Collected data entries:

========================================

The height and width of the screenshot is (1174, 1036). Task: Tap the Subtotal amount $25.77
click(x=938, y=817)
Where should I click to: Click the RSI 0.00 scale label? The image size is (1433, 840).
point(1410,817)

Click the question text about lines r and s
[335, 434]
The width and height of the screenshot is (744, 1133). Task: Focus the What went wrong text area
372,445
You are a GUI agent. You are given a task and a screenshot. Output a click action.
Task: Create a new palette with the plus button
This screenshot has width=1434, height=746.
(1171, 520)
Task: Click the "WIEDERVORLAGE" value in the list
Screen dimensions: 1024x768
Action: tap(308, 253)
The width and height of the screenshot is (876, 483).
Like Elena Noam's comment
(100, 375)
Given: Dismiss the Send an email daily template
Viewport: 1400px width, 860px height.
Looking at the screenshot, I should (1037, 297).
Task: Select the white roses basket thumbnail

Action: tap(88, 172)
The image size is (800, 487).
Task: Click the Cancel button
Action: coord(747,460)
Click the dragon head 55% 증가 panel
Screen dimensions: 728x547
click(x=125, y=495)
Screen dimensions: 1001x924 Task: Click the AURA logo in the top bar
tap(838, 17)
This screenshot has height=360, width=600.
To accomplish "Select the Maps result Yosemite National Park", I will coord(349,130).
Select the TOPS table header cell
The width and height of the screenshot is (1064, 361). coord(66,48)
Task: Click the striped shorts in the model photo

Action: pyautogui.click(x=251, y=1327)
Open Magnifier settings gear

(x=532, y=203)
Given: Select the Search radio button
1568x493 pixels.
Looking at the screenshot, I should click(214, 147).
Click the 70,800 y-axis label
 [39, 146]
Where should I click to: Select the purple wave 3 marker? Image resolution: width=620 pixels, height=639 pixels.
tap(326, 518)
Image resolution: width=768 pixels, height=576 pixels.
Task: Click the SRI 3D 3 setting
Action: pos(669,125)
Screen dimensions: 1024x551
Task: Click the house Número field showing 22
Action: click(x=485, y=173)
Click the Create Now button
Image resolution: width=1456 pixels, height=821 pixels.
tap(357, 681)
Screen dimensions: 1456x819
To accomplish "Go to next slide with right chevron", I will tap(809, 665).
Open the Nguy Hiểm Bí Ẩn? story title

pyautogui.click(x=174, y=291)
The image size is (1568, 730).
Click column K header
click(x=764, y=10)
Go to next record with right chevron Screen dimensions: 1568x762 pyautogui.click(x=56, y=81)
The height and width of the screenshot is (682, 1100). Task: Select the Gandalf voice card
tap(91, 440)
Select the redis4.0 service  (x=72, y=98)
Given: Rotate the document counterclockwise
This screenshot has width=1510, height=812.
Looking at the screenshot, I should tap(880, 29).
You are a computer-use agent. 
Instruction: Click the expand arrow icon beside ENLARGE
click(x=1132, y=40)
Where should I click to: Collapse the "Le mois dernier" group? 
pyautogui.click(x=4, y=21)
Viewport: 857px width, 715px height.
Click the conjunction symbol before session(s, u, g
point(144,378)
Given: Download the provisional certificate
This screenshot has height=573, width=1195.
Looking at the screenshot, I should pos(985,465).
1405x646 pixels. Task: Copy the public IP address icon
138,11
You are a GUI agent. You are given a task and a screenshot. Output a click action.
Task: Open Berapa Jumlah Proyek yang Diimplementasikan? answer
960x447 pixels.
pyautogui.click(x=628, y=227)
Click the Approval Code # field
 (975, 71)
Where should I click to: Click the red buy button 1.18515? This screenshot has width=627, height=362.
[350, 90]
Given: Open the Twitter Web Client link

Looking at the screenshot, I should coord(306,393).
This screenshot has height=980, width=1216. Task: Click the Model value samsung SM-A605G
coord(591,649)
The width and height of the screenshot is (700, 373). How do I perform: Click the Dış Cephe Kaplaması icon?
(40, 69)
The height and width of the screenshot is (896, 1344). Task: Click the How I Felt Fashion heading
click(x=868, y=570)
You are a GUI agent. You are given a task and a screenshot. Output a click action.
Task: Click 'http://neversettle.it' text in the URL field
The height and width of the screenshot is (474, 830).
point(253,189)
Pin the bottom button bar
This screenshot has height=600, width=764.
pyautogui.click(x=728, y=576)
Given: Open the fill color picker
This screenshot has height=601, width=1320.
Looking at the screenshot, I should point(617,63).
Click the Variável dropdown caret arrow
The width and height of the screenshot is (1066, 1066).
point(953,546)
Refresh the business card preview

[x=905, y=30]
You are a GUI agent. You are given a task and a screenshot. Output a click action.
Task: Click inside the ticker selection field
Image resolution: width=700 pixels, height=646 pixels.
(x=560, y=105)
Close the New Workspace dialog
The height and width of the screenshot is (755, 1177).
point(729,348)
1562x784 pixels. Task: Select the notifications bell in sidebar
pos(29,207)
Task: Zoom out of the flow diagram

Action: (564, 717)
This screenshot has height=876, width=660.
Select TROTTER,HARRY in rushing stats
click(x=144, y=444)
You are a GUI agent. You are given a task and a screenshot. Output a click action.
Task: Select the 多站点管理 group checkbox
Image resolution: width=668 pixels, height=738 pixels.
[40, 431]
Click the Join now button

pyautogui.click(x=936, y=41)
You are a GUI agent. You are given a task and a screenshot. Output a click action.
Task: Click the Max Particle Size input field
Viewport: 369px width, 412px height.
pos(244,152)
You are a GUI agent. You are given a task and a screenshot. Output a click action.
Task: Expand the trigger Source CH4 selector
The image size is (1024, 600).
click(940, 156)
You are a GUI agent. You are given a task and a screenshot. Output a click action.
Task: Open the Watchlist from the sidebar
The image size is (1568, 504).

========================================

• **Task**: Copy every record exactly, with nothing added or dropped.

• **Written answer**:
The height and width of the screenshot is (1174, 1036). Task: Tap the Subtotal amount $25.77
click(x=938, y=817)
Where should I click to: Click the RSI 0.00 scale label? The image size is (1433, 840).
point(1410,817)

Click the question text about lines r and s
[335, 434]
The width and height of the screenshot is (744, 1133). Task: Focus the What went wrong text area
372,445
You are a GUI agent. You are given a task and a screenshot. Output a click action.
Task: Create a new palette with the plus button
This screenshot has width=1434, height=746.
(1171, 520)
Task: Click the "WIEDERVORLAGE" value in the list
Screen dimensions: 1024x768
Action: tap(308, 253)
The width and height of the screenshot is (876, 483).
Like Elena Noam's comment
(100, 375)
Given: Dismiss the Send an email daily template
Viewport: 1400px width, 860px height.
Looking at the screenshot, I should (1037, 297).
Task: Select the white roses basket thumbnail

Action: tap(88, 172)
The image size is (800, 487).
Task: Click the Cancel button
Action: coord(747,460)
Click the dragon head 55% 증가 panel
Screen dimensions: 728x547
click(x=125, y=495)
Screen dimensions: 1001x924 Task: Click the AURA logo in the top bar
tap(838, 17)
This screenshot has height=360, width=600.
To accomplish "Select the Maps result Yosemite National Park", I will coord(349,130).
Select the TOPS table header cell
The width and height of the screenshot is (1064, 361). coord(66,48)
Task: Click the striped shorts in the model photo

Action: pyautogui.click(x=251, y=1327)
Open Magnifier settings gear

(x=532, y=203)
Given: Select the Search radio button
1568x493 pixels.
Looking at the screenshot, I should click(214, 147).
Click the 70,800 y-axis label
 [39, 146]
Where should I click to: Select the purple wave 3 marker? Image resolution: width=620 pixels, height=639 pixels.
tap(326, 518)
Image resolution: width=768 pixels, height=576 pixels.
Task: Click the SRI 3D 3 setting
Action: pos(669,125)
Screen dimensions: 1024x551
Task: Click the house Número field showing 22
Action: click(x=485, y=173)
Click the Create Now button
Image resolution: width=1456 pixels, height=821 pixels.
tap(357, 681)
Screen dimensions: 1456x819
To accomplish "Go to next slide with right chevron", I will tap(809, 665).
Open the Nguy Hiểm Bí Ẩn? story title

pyautogui.click(x=174, y=291)
The image size is (1568, 730).
Click column K header
click(x=764, y=10)
Go to next record with right chevron Screen dimensions: 1568x762 pyautogui.click(x=56, y=81)
The height and width of the screenshot is (682, 1100). Task: Select the Gandalf voice card
tap(91, 440)
Select the redis4.0 service  (x=72, y=98)
Given: Rotate the document counterclockwise
This screenshot has width=1510, height=812.
Looking at the screenshot, I should tap(880, 29).
You are a computer-use agent. 
Instruction: Click the expand arrow icon beside ENLARGE
click(x=1132, y=40)
Where should I click to: Collapse the "Le mois dernier" group? 
pyautogui.click(x=4, y=21)
Viewport: 857px width, 715px height.
Click the conjunction symbol before session(s, u, g
point(144,378)
Given: Download the provisional certificate
This screenshot has height=573, width=1195.
Looking at the screenshot, I should pos(985,465).
1405x646 pixels. Task: Copy the public IP address icon
138,11
You are a GUI agent. You are given a task and a screenshot. Output a click action.
Task: Open Berapa Jumlah Proyek yang Diimplementasikan? answer
960x447 pixels.
pyautogui.click(x=628, y=227)
Click the Approval Code # field
 (975, 71)
Where should I click to: Click the red buy button 1.18515? This screenshot has width=627, height=362.
[350, 90]
Given: Open the Twitter Web Client link

Looking at the screenshot, I should coord(306,393).
This screenshot has height=980, width=1216. Task: Click the Model value samsung SM-A605G
coord(591,649)
The width and height of the screenshot is (700, 373). How do I perform: Click the Dış Cephe Kaplaması icon?
(40, 69)
The height and width of the screenshot is (896, 1344). Task: Click the How I Felt Fashion heading
click(x=868, y=570)
You are a GUI agent. You are given a task and a screenshot. Output a click action.
Task: Click 'http://neversettle.it' text in the URL field
The height and width of the screenshot is (474, 830).
point(253,189)
Pin the bottom button bar
This screenshot has height=600, width=764.
pyautogui.click(x=728, y=576)
Given: Open the fill color picker
This screenshot has height=601, width=1320.
Looking at the screenshot, I should point(617,63).
Click the Variável dropdown caret arrow
The width and height of the screenshot is (1066, 1066).
point(953,546)
Refresh the business card preview

[x=905, y=30]
You are a GUI agent. You are given a task and a screenshot. Output a click action.
Task: Click inside the ticker selection field
Image resolution: width=700 pixels, height=646 pixels.
(x=560, y=105)
Close the New Workspace dialog
The height and width of the screenshot is (755, 1177).
point(729,348)
1562x784 pixels. Task: Select the notifications bell in sidebar
pos(29,207)
Task: Zoom out of the flow diagram

Action: (564, 717)
This screenshot has height=876, width=660.
Select TROTTER,HARRY in rushing stats
click(x=144, y=444)
You are a GUI agent. You are given a task and a screenshot. Output a click action.
Task: Select the 多站点管理 group checkbox
Image resolution: width=668 pixels, height=738 pixels.
[40, 431]
Click the Join now button

pyautogui.click(x=936, y=41)
You are a GUI agent. You are given a task and a screenshot. Output a click action.
Task: Click the Max Particle Size input field
Viewport: 369px width, 412px height.
pos(244,152)
You are a GUI agent. You are given a task and a screenshot. Output a click action.
Task: Expand the trigger Source CH4 selector
The image size is (1024, 600).
click(940, 156)
You are a GUI agent. You are given a task and a screenshot. Output a click action.
Task: Open the Watchlist from the sidebar
The image size is (1568, 504).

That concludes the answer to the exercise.